Уехал! Долгие месяцы он не будет ловить ее взгляд, а голос — чего доброго, он забудет его! В последнюю минуту она упала ему на грудь — большие милые глаза заволоклись слезами — и всхлипнула: «Увези, увези меня поскорее! Я так измучена…» Он похолодел от ярости: да, его вина, что ее терзают. Годы, долгие годы длится их помолвка, а он так и не сделал ее своей женой. Мать что ни день насмехалась язвительно, отец хмурился. А он, фантазер этакий, позабыв обо всем, мечтал провести в Нортгейме несколько недель, наслаждаясь ее близостью и безмятежной работой; и вдруг спешно собрался в дорогу, обратно в тот самый Веймар, откуда намеревался бежать. Теперь, когда великая герцогиня предложила ему жалованье и прочное место при дворе, лишь бы он согласился и впредь руководить воспитанием наследного принца, вот теперь-то его прямой долг решительно принять это предложение, ухватиться за него и вступить в брак; правда, тогда ему придется преодолеть отвращение к наставничеству и браться за перо лишь в редкие часы досуга, поверяя чистым листам бумаги свои мысли, облекая их в стройную форму, стяжая им бессмертие. Мало, ох, мало будет таких часов, застонал он в бессильном отчаянии, куда как мало! Любимая так близка от него и днем и ночью; двор, его манящие соблазны, кипучий водоворот людей, милых, благожелательных, но отвлекающих от дела; наконец, эта

роковая страсть к театру: воруя время у работы, она, подобно блуду, давала радость лишь затем, чтобы сменить ее мучительным раскаянием. Но главное — Учитель, мудрый, могучий, колдовской старик…

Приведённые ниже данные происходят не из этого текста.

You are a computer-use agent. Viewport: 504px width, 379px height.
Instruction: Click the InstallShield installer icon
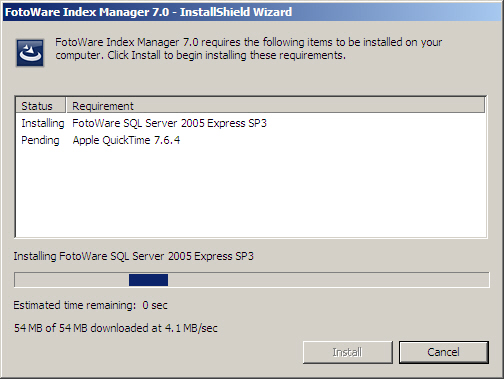click(x=30, y=53)
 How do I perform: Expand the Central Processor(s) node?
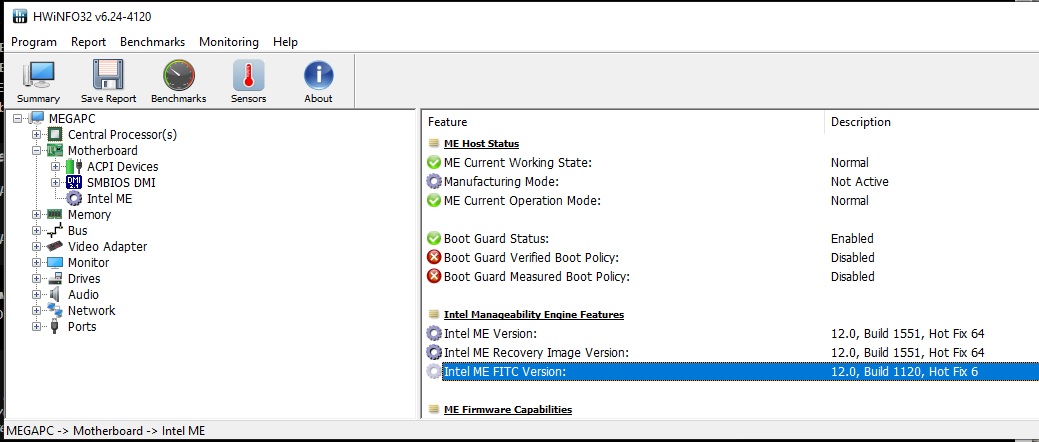[37, 135]
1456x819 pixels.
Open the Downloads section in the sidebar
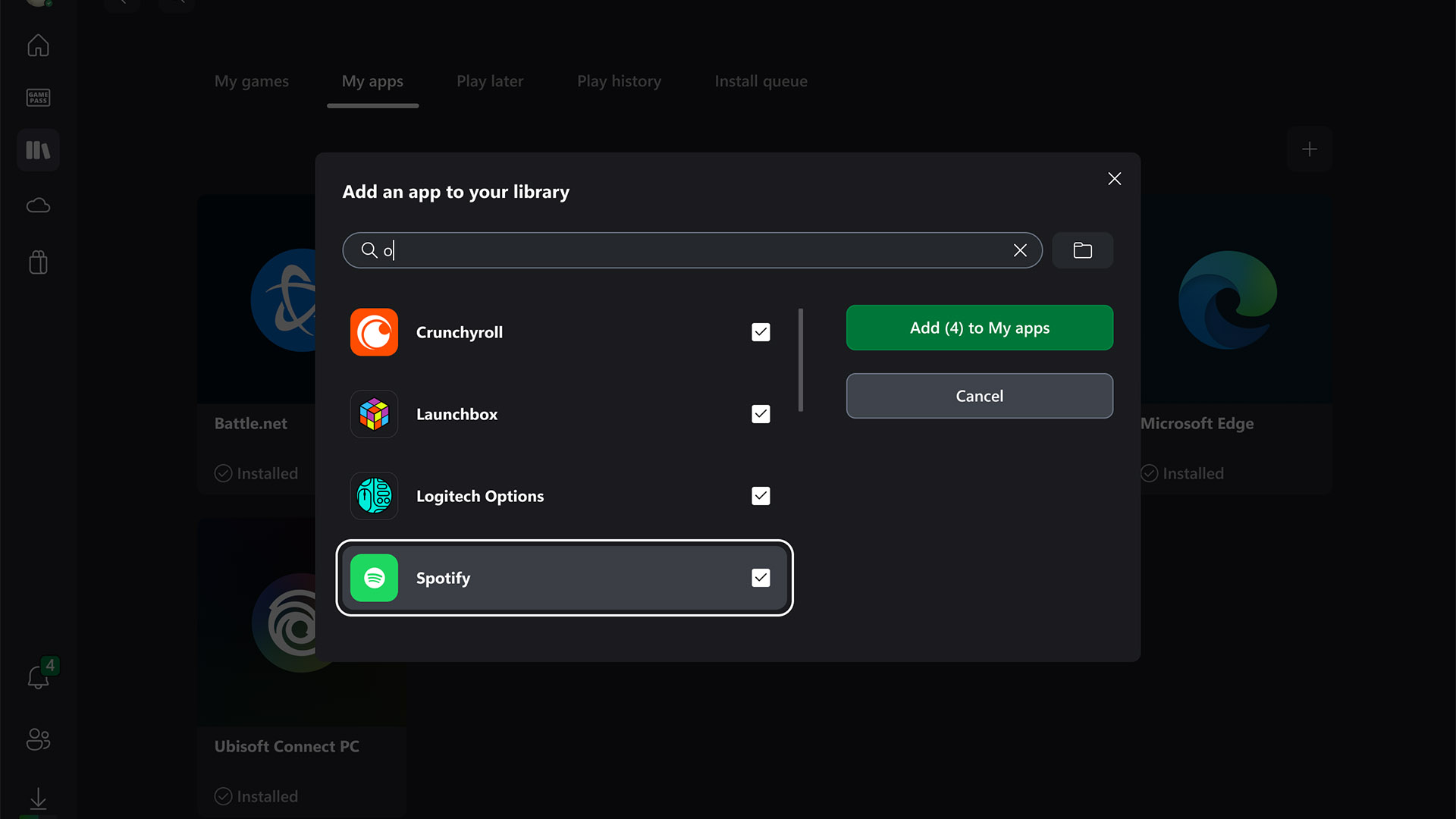tap(37, 799)
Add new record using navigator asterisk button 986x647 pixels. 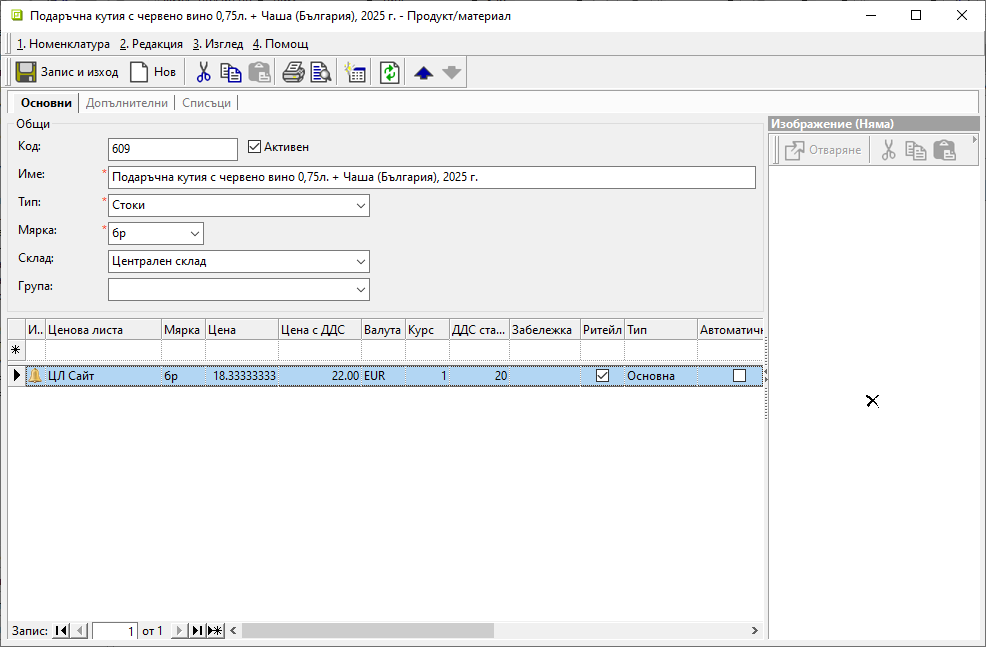(x=215, y=631)
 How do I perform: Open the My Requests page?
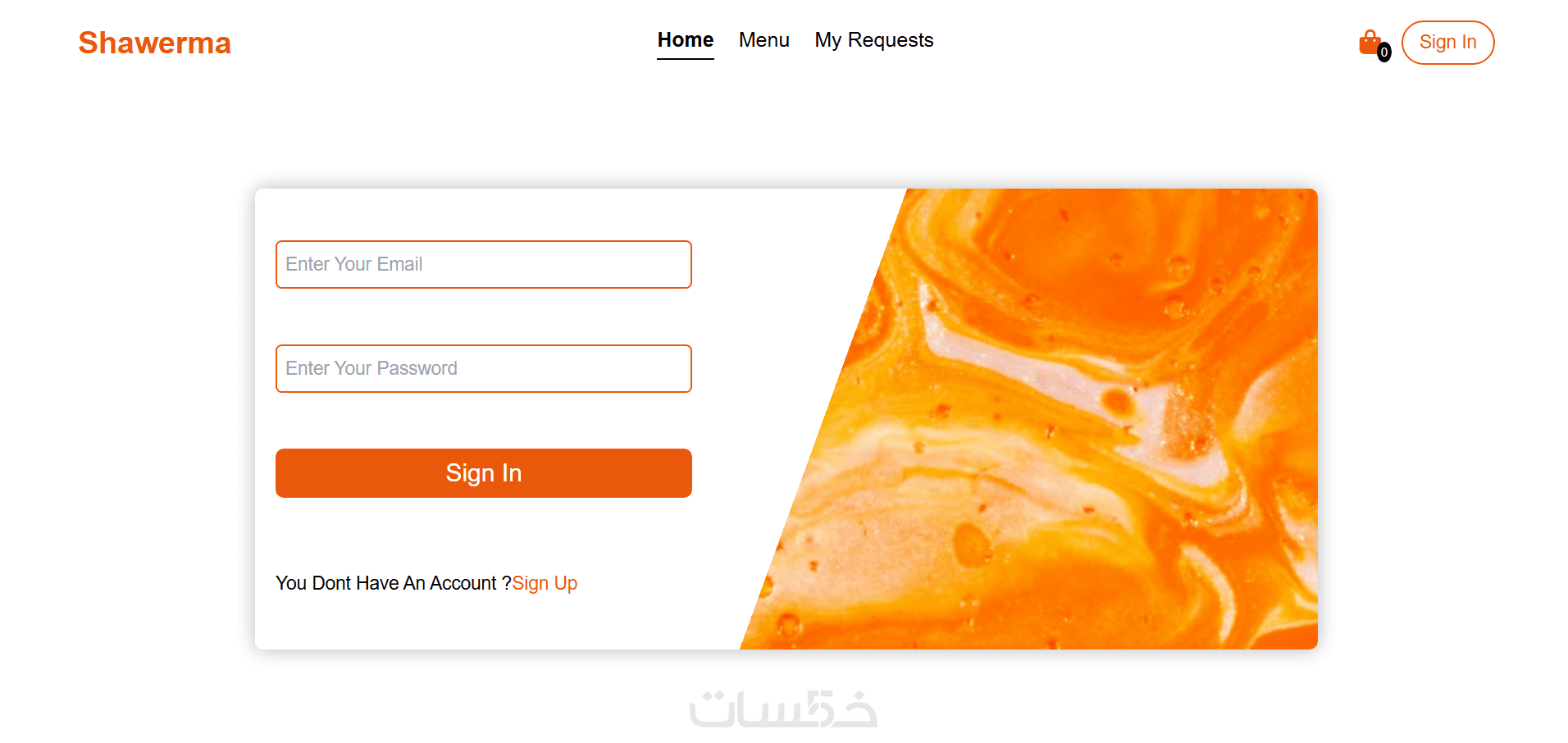[x=874, y=40]
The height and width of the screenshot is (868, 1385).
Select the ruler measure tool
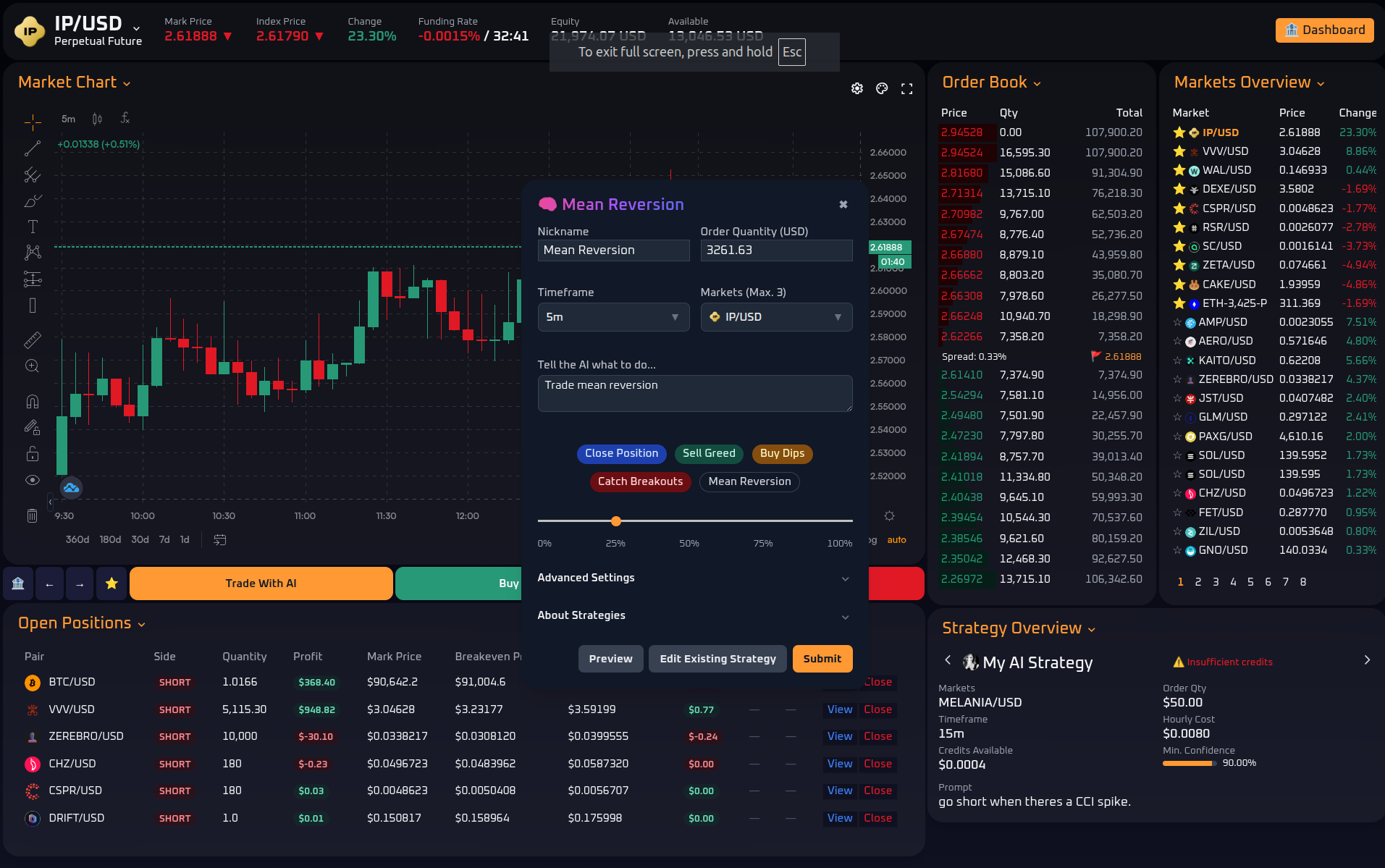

Вскочив — пусть его рвется мешок! — он стукнулся головой о верх кареты, распахнул окно, жадно глотнул леденящую свежесть хлынувшего воздуха, ночного, зимнего. Искрились, излучая слабое сияние, заснеженные поля; там и сям среди огороженных садов уже виднелись одинокие домики, а впереди в ореоле неярких огней лежал Геттинген. Вот справа показался павильон Лихтенберга, а поодаль — деревья на кладбище и надгробный памятник Бюргеру. Он захлопнул окно, сел в свой угол; спустя десять минут карета подкатила к гостинице — три дня пути, и дома! Как все здесь привычно… Да, неплохую карьеру он сделал с тех пор, как впервые очутился в этом городе в… дай бог памяти… ну конечно же, в двадцать первом году, ровно девять лет назад. Сейчас, живя в Веймаре, он ежедневно бывает в доме с великолепными лестницами, бродит по саду у берегов Штерна, разъезжает в карете и обучает стрельбе из лука того самого старика, которому пишут и говорят о своем поклонении самые блестящие умы Европы; когда старик показывает или читает ему черновые рукописи своих прекраснейших творений, ему, простому смертному, тоже дается право судить о законченности или незавершенности тех произведений, которые станут бесценными сокровищами Германии. Великовозрастный студент, лишь к тридцати годам поступивший в университет, скромный стихотворец в ту пору, он и во сне не мечтал об этом… По мановению Учителя ему присудили докторскую степень в Иенском университете, а позже старик даже послал его вместе со своим сыном в Италию; оттуда-то, переполненный впечатлениями, он и возвращается сейчас.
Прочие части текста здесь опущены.